Multiple levels in hierarchical linear regression using PYMC3

I am trying to set up a hierarchical linear regression model using PYMC3. In my particular case, I want to see whether postal codes provide a meaningful structure for other features. Suppose I use the following mock data:
import pandas as pd
import numpy as np
import pymc3 as pm
data = pd.DataFrame({"postalcode": np.floor(np.random.uniform(low=10, high=99, size=1000)),
"x": np.random.normal(size=1000),
"y": np.random.normal(size=1000)})
data["postalcode"] = data["postalcode"].astype(int)

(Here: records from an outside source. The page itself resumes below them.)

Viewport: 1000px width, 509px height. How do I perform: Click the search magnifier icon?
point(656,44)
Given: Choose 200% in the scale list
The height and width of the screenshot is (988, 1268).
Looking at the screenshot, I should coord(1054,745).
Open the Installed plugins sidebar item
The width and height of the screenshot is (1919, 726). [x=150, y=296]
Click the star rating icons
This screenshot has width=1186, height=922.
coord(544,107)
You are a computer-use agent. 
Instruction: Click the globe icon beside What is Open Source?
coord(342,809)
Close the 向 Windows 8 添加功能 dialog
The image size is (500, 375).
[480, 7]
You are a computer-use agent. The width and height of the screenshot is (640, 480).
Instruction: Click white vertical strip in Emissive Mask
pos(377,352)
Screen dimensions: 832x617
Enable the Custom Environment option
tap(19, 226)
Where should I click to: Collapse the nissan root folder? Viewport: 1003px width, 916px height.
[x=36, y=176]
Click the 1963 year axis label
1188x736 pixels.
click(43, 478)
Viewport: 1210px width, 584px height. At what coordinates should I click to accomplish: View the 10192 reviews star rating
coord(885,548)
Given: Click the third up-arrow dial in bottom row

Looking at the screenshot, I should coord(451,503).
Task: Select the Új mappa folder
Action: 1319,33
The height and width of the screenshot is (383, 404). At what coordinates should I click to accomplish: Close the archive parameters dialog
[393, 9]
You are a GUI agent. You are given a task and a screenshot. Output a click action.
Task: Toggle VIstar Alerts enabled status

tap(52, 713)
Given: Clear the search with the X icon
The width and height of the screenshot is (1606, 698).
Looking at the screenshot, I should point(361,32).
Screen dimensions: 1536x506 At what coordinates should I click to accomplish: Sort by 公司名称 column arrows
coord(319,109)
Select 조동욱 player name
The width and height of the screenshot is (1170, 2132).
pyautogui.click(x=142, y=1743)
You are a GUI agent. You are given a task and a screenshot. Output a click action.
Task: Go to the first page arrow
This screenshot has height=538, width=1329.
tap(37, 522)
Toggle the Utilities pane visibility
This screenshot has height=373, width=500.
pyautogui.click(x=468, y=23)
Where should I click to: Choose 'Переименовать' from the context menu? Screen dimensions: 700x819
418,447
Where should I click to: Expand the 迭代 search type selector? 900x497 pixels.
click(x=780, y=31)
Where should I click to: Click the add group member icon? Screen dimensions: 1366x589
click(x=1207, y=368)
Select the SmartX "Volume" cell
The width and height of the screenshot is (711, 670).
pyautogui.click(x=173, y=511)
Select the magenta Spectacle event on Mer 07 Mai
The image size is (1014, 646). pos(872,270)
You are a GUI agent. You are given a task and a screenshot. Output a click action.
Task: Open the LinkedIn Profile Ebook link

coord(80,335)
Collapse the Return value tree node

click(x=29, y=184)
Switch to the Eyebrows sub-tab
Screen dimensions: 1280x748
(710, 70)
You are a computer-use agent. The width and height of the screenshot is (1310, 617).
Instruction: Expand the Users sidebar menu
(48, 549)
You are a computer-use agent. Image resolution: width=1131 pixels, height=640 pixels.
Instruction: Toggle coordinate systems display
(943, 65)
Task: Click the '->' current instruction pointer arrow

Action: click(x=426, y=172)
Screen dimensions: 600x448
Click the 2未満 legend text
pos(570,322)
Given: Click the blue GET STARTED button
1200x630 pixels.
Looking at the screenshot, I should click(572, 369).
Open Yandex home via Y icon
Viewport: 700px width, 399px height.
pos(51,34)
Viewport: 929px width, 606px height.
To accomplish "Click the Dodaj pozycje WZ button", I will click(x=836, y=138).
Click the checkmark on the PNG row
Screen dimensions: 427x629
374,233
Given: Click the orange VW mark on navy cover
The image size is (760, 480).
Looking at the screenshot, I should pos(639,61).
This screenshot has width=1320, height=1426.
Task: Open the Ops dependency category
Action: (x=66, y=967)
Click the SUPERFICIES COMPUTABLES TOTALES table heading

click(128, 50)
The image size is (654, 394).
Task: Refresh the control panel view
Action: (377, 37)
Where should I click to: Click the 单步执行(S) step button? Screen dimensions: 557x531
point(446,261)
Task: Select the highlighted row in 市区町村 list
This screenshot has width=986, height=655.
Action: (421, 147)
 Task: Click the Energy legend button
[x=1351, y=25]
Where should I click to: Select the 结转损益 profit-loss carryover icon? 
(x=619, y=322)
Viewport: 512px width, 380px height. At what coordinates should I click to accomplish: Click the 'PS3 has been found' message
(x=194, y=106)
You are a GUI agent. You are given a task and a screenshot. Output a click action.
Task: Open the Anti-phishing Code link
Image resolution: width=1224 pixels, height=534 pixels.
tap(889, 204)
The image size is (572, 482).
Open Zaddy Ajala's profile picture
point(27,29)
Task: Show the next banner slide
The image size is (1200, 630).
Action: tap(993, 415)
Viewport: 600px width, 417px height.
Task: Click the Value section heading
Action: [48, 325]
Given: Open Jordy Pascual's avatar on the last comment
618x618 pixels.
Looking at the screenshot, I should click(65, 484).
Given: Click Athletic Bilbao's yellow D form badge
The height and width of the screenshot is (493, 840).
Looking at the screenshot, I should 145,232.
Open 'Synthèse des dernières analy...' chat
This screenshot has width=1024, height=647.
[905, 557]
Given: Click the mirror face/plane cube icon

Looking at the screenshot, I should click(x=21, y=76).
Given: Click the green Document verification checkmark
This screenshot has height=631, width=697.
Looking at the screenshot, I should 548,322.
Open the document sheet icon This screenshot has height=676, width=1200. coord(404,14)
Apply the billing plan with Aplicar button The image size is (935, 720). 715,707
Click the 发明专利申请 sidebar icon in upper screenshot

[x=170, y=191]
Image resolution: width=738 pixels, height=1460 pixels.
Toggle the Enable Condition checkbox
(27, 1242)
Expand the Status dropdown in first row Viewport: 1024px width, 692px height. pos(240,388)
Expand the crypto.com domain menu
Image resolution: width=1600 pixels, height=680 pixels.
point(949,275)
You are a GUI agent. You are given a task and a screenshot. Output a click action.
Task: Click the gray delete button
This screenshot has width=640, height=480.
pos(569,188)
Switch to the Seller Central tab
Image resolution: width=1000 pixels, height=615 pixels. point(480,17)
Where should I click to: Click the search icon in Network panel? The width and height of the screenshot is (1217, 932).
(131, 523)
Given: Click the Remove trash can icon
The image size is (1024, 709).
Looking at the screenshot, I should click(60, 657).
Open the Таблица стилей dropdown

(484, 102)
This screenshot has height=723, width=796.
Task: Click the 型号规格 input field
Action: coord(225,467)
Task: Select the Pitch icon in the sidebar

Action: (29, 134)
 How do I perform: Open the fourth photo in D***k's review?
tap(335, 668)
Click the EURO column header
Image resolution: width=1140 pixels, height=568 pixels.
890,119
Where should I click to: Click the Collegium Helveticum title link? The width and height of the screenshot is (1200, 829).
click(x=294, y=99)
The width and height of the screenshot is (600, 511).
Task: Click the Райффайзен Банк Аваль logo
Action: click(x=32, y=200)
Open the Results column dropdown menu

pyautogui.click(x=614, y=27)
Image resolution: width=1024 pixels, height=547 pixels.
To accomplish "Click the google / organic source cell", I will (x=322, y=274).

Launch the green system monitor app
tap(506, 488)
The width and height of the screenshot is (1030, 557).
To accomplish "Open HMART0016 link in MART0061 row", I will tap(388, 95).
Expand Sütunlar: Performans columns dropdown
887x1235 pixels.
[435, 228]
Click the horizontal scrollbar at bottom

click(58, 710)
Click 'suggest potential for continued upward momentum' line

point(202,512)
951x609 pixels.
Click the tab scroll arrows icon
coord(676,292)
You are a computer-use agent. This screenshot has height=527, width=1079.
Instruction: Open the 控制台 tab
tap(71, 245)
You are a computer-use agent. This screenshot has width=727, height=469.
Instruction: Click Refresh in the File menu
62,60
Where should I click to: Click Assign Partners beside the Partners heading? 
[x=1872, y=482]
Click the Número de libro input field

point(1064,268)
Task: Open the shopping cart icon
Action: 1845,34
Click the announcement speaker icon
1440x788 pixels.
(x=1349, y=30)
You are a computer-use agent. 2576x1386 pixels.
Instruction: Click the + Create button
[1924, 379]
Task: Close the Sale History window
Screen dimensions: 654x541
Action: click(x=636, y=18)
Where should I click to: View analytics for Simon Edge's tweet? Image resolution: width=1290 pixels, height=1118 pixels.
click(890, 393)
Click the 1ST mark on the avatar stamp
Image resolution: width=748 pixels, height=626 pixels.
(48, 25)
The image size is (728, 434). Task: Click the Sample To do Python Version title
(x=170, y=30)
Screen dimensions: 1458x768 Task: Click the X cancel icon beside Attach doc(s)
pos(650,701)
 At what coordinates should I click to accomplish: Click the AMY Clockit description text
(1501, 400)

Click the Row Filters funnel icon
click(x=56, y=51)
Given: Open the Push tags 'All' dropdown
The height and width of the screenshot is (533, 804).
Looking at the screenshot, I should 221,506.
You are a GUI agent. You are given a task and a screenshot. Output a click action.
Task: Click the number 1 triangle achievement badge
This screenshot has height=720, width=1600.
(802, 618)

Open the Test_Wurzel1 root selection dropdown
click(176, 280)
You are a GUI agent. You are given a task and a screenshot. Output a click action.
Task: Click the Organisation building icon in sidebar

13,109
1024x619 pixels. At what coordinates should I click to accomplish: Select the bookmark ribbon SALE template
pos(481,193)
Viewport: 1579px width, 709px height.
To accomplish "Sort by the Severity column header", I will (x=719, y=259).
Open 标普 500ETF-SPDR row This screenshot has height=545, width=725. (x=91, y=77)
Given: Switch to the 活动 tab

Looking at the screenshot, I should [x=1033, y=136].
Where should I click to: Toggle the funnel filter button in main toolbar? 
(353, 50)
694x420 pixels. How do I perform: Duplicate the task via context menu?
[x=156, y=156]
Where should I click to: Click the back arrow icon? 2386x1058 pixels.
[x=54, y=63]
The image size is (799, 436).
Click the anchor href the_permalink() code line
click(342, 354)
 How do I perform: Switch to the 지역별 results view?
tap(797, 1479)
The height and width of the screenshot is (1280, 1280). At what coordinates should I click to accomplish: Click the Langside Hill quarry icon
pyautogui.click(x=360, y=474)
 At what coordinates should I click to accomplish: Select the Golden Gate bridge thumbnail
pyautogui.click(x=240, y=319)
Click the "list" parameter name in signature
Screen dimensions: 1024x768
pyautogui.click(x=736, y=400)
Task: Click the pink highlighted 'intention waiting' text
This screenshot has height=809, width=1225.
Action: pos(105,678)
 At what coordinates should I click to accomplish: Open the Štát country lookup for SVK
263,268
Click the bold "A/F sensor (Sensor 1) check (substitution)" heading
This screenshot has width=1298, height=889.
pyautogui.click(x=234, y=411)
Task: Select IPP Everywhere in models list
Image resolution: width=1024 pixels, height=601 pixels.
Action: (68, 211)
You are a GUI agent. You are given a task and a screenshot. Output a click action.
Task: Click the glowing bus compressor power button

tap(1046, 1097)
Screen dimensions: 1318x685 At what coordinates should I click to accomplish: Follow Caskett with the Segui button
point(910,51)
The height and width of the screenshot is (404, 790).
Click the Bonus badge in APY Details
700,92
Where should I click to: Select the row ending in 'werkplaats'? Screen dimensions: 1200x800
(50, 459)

I generate postal codes from 10 to 99, as well as a normally distributed feature x and a target value y. Now I set up my indices for postal code level 1 and level 2:
def create_pc_index(level):
pc = data["postalcode"].astype(str).str[0:level]
unique_pc = pc.unique()
pc_dict = dict(zip(unique_pc, range(0, len(unique_pc))))
return pc_dict, pc.apply(lambda x: pc_dict[x]).values
pc1_dict, pc1_index = create_pc_index(1)
pc2_dict, pc2_index = create_pc_index(2)
Using the first digit of the postal code as hierarchical attribute works fine:
number_of_samples = 1000
x = data["x"]
y = data["y"]
with pm.Model() as model:
sigma = pm.HalfCauchy('sigma', beta=10, testval=0.5, shape=1)
mu_i = pm.Normal("mu_i", 5, sd=25, shape=1)
intercept = pm.Normal('Intercept', mu_i, sd=1, shape=len(pc1_dict))
mu_s = pm.Normal("mu_x", 0, sd=3, shape=1)
x_coeffs = pm.Normal("x", mu_s, 1, shape=len(pc1_dict))
mean = intercept[pc1_index] + x_coeffs[pc1_index] * x
likelihood_mean = pm.Deterministic("mean", mean)
likelihood = pm.Normal('y', mu=likelihood_mean, sd=sigma, observed=y)
trace = pm.sample(number_of_samples)
burned_trace = trace[number_of_samples/2:]
However, if I want to add a second level to my hierarchy (in this case only on the intercept, ignoring x for the moment), I run into shape problems
with pm.Model() as model:
sigma = pm.HalfCauchy('sigma', beta=10, testval=0.5, shape=1)
mu_i_level_1 = pm.Normal("mu_i", 0, sd=25, shape=1)
mu_i_level_2 = pm.Normal("mu_i_level_2", mu_i_level_1, sd=1, shape=len(pc1_dict))
intercept = pm.Normal('Intercept', mu_i_level_2[pc1_index], sd=1, shape=len(pc2_dict))
mu_s = pm.Normal("mu_x", 0, sd=3, shape=1)
x_coeffs = pm.Normal("x", mu_s, 1, shape=len(pc1_dict))
mean = intercept[pc2_index] + x_coeffs[pc1_index] * x
likelihood_mean = pm.Deterministic("mean", mean)
likelihood = pm.Normal('y', mu=likelihood_mean, sd=sigma, observed=y)
trace = pm.sample(number_of_samples)
burned_trace = trace[number_of_samples/2:]
The error message is:
operands could not be broadcast together with shapes (89,) (1000,)
How do I model multiple levels in my regression correctly? Is this just an issue with the correct shape size or is there a more fundamental error on my part?
Thanks in advance!
I don't think intercept can have a shape of len(pc2_dict) but a mu of len(pc1_dict). The contradiction is here:
intercept = pm.Normal('Intercept', mu_i_level_2[pc1_index], sd=1, shape=len(pc2_dict))